> **ENTRIES SUPPLIED**

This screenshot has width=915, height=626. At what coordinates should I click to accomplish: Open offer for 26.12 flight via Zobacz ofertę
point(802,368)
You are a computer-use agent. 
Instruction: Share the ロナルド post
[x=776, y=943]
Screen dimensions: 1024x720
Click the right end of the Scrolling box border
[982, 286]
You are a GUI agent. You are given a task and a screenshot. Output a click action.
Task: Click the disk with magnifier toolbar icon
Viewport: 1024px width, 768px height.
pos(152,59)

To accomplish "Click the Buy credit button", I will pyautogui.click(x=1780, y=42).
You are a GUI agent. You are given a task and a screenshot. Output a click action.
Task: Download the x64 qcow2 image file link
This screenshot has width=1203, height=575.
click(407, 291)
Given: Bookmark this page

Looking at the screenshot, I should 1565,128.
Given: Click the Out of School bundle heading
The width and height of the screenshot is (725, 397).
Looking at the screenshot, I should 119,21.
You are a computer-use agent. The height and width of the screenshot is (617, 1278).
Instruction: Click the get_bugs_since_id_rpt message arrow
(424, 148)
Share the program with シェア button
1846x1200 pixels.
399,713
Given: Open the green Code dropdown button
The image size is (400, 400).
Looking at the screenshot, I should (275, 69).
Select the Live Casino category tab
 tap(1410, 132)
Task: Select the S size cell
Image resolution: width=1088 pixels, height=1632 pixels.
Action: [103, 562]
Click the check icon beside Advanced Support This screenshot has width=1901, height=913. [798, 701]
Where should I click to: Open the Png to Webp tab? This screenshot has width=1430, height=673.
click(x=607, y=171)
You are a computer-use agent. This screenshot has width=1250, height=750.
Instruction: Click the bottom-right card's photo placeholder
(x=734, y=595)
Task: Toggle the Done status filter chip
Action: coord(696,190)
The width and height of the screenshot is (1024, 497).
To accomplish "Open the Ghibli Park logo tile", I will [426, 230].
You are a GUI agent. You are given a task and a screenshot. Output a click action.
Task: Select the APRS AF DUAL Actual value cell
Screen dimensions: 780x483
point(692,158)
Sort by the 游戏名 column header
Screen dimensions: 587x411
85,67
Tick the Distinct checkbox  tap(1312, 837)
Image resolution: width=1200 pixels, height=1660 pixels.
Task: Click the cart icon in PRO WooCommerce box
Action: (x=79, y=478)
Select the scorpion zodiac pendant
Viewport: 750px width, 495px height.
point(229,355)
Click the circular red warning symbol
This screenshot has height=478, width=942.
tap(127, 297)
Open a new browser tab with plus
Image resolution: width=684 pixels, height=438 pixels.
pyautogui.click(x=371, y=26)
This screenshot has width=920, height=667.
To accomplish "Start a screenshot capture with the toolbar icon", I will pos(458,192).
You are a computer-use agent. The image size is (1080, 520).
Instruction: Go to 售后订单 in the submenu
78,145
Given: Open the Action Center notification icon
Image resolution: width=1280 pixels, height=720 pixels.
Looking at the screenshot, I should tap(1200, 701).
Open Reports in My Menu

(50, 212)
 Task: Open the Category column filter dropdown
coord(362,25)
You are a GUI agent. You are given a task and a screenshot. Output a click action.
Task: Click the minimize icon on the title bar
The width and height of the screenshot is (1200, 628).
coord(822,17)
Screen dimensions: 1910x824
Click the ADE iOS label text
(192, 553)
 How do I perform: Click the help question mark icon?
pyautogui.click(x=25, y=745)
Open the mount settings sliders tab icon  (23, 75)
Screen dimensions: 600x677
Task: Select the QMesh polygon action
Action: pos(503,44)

> **WHAT TO WORK ON**
Write out the whole listing once more, exactly as it reads.

> **SOLUTION BELOW**
This screenshot has width=915, height=626. At what coordinates should I click to accomplish: Open offer for 26.12 flight via Zobacz ofertę
point(802,368)
You are a computer-use agent. 
Instruction: Share the ロナルド post
[x=776, y=943]
Screen dimensions: 1024x720
Click the right end of the Scrolling box border
[982, 286]
You are a GUI agent. You are given a task and a screenshot. Output a click action.
Task: Click the disk with magnifier toolbar icon
Viewport: 1024px width, 768px height.
pos(152,59)

To accomplish "Click the Buy credit button", I will pyautogui.click(x=1780, y=42).
You are a GUI agent. You are given a task and a screenshot. Output a click action.
Task: Download the x64 qcow2 image file link
This screenshot has width=1203, height=575.
click(407, 291)
Given: Bookmark this page

Looking at the screenshot, I should 1565,128.
Given: Click the Out of School bundle heading
The width and height of the screenshot is (725, 397).
Looking at the screenshot, I should 119,21.
You are a computer-use agent. The height and width of the screenshot is (617, 1278).
Instruction: Click the get_bugs_since_id_rpt message arrow
(424, 148)
Share the program with シェア button
1846x1200 pixels.
399,713
Given: Open the green Code dropdown button
The image size is (400, 400).
Looking at the screenshot, I should (275, 69).
Select the Live Casino category tab
 tap(1410, 132)
Task: Select the S size cell
Image resolution: width=1088 pixels, height=1632 pixels.
Action: [103, 562]
Click the check icon beside Advanced Support This screenshot has width=1901, height=913. [798, 701]
Where should I click to: Open the Png to Webp tab? This screenshot has width=1430, height=673.
click(x=607, y=171)
You are a computer-use agent. This screenshot has width=1250, height=750.
Instruction: Click the bottom-right card's photo placeholder
(x=734, y=595)
Task: Toggle the Done status filter chip
Action: coord(696,190)
The width and height of the screenshot is (1024, 497).
To accomplish "Open the Ghibli Park logo tile", I will [426, 230].
You are a GUI agent. You are given a task and a screenshot. Output a click action.
Task: Select the APRS AF DUAL Actual value cell
Screen dimensions: 780x483
point(692,158)
Sort by the 游戏名 column header
Screen dimensions: 587x411
85,67
Tick the Distinct checkbox  tap(1312, 837)
Image resolution: width=1200 pixels, height=1660 pixels.
Task: Click the cart icon in PRO WooCommerce box
Action: (x=79, y=478)
Select the scorpion zodiac pendant
Viewport: 750px width, 495px height.
point(229,355)
Click the circular red warning symbol
This screenshot has height=478, width=942.
tap(127, 297)
Open a new browser tab with plus
Image resolution: width=684 pixels, height=438 pixels.
pyautogui.click(x=371, y=26)
This screenshot has width=920, height=667.
To accomplish "Start a screenshot capture with the toolbar icon", I will pos(458,192).
You are a computer-use agent. The image size is (1080, 520).
Instruction: Go to 售后订单 in the submenu
78,145
Given: Open the Action Center notification icon
Image resolution: width=1280 pixels, height=720 pixels.
Looking at the screenshot, I should tap(1200, 701).
Open Reports in My Menu

(50, 212)
 Task: Open the Category column filter dropdown
coord(362,25)
You are a GUI agent. You are given a task and a screenshot. Output a click action.
Task: Click the minimize icon on the title bar
The width and height of the screenshot is (1200, 628).
coord(822,17)
Screen dimensions: 1910x824
Click the ADE iOS label text
(192, 553)
 How do I perform: Click the help question mark icon?
pyautogui.click(x=25, y=745)
Open the mount settings sliders tab icon  (23, 75)
Screen dimensions: 600x677
Task: Select the QMesh polygon action
Action: pos(503,44)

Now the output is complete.